Right i am far from the best person to talk about this, but hopefully this will get people thinking, and maybe someone with more experience and time *cough* could look at this "idea". 

Without further ado here is the breakdown. 
Step1 EOline 
Step2 3 gen first 3 pairs 
Step3 Fridrich + ZZ1LL
Winter variation + PLL
MGLS + PLL 

ZZ1LL is about 167 algorithms including mirrors and reflections
Winter variation is about 27 algorithms + 27 mirrors 
optional is another 27 + 27 mirrors for the R U R' and L' U' L insertions
Full MGLS is about 104 

You do not need to know full MGLS or WV because you would already have put the cube into the R U L subset (3gen) 

When you have a corner or an edge already in place you would do MGLS and finnish the top layer, then apply PLL
If neither edge nor corner is in place you would do normal fridrich for the difficult cases. However if you have a easy case or your fridrich case leaves you with an U R U R' insertion or R U R you could do WV to orient the edges (OLL skip) 

There should not be that many algorithms needed for learning and a great deal of them many of you already know COLL. Bellow i will try to list a rough sketch of the algorithms needed for this method.
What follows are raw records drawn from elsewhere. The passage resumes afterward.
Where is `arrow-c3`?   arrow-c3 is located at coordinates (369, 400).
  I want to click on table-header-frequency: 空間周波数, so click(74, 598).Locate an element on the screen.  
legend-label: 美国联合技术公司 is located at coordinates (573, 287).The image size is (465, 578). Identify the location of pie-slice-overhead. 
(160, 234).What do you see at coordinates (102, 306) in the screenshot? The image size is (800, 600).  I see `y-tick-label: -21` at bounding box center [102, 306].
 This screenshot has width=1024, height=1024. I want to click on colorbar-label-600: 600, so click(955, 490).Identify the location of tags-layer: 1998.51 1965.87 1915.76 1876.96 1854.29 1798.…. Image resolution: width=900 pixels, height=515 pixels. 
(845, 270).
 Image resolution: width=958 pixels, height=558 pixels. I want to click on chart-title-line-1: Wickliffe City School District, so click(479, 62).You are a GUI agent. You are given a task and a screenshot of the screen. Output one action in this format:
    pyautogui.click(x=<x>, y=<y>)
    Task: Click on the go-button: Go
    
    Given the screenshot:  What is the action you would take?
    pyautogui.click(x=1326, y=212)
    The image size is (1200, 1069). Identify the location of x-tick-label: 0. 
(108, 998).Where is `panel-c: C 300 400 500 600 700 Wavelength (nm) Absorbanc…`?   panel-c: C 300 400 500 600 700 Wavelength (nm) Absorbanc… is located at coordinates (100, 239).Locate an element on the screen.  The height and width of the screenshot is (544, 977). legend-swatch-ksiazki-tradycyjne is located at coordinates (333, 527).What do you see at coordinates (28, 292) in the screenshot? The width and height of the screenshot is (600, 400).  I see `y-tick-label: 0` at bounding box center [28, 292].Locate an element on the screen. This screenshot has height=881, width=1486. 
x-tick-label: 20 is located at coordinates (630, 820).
Hopefully someone with a bit more knowledge can help me getting this part as accurate as possible. 

End comments, if you already are using EOline this step for the last F2L slot will increase the amounts of OLL and PLL skips greatly, and will leave you with some nice PLLs. 

EOline: 0 algorithms http://alturl.com/xf3
20 Fridrich algorithms 
27 Winter variation algorithms F2LL
104 ? MGLS 
167 ZZ algorithms 

What is good about this is that all of these algorithms are short and 2 gen. 
Also allot of these cases (I think at least half of the MGLS ) goes away because of the subset the cube is put into due to the EOline. 
At least i think this is a neat idea, and with enough time and dedication would be and excellent speed cubing method, just as good for 2 hands as for 1 hand.
For the lazy ones learn Winter variation+MGLS+COLL and VH then start on ZZ


----------



## a small kitten (Mar 3, 2009)

You can use EJF2L which which reduces the MGLS to 16 cases. A big problem with ZZ is that sometimes it takes more moves to insert a pair. However if you ignore the orientation of the corner inserting can be very easy. I will type more when I have time.


----------



## ErikJ (Mar 3, 2009)

waaaay too many algorithms to learn. not practical.


----------



## Lucas Garron (Mar 3, 2009)

I'm not sure what you're talking about, but learning something in addition CLS to go with ZZ/pre-orient is nonsense.


----------



## fanwuq (Mar 3, 2009)

Werner said:


> For the lazy ones learn Winter variation+MGLS+COLL and VH then start on ZZ



What would the hard working people do? That's over 200 algs (depending on how you count inverse/mirrors) already.
Also, if you use Winter variation, you would not have MGLS or COLL. Learning only one of these sets is more than enough.


----------